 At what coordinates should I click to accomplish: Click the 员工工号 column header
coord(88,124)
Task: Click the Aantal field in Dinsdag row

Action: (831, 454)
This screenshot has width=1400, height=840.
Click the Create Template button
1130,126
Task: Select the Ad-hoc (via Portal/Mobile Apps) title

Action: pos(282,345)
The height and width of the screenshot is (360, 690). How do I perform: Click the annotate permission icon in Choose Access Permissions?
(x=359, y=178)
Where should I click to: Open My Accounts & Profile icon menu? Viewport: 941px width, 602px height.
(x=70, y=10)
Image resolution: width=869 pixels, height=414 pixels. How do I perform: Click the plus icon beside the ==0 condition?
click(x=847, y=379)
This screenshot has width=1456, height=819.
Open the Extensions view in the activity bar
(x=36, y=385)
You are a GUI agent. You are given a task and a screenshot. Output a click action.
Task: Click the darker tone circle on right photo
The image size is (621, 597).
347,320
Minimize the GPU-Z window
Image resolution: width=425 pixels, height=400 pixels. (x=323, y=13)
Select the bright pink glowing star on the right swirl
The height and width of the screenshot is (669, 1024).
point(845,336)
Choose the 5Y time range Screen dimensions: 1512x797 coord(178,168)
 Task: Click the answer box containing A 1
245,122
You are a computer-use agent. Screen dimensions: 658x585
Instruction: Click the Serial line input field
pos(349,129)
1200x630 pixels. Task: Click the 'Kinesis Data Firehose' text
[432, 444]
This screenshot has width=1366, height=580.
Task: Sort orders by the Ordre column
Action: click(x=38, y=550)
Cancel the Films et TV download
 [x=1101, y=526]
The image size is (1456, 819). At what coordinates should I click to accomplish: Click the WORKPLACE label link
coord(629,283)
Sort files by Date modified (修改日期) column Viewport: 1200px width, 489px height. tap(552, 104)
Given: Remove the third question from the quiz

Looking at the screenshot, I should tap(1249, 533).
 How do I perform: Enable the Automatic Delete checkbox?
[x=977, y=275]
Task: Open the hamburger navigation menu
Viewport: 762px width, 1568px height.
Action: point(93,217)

- _AIM OF THE EXERCISE_:
Reproduce, unchanged, the stretch from the line containing "Minimize the GPU-Z window" through the final line of the rows.

- _EXERCISE SOLUTION_:
Minimize the GPU-Z window
Image resolution: width=425 pixels, height=400 pixels. (x=323, y=13)
Select the bright pink glowing star on the right swirl
The height and width of the screenshot is (669, 1024).
point(845,336)
Choose the 5Y time range Screen dimensions: 1512x797 coord(178,168)
 Task: Click the answer box containing A 1
245,122
You are a computer-use agent. Screen dimensions: 658x585
Instruction: Click the Serial line input field
pos(349,129)
1200x630 pixels. Task: Click the 'Kinesis Data Firehose' text
[432, 444]
This screenshot has width=1366, height=580.
Task: Sort orders by the Ordre column
Action: click(x=38, y=550)
Cancel the Films et TV download
 [x=1101, y=526]
The image size is (1456, 819). At what coordinates should I click to accomplish: Click the WORKPLACE label link
coord(629,283)
Sort files by Date modified (修改日期) column Viewport: 1200px width, 489px height. tap(552, 104)
Given: Remove the third question from the quiz

Looking at the screenshot, I should tap(1249, 533).
 How do I perform: Enable the Automatic Delete checkbox?
[x=977, y=275]
Task: Open the hamburger navigation menu
Viewport: 762px width, 1568px height.
Action: point(93,217)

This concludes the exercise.